> [What is being asked]
Lay out the rows below as a numbered list, omitting any blank lines.

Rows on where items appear
************

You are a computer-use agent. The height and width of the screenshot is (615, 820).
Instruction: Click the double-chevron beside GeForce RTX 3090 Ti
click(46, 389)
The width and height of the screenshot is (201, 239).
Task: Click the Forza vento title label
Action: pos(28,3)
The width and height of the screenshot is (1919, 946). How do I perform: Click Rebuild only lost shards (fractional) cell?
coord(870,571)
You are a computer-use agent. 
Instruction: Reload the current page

************

> [Full answer]
1. You are a computer-use agent. The height and width of the screenshot is (615, 820).
2. Instruction: Click the double-chevron beside GeForce RTX 3090 Ti
3. click(46, 389)
4. The width and height of the screenshot is (201, 239).
5. Task: Click the Forza vento title label
6. Action: pos(28,3)
7. The width and height of the screenshot is (1919, 946). How do I perform: Click Rebuild only lost shards (fractional) cell?
8. coord(870,571)
9. You are a computer-use agent. 
10. Instruction: Reload the current page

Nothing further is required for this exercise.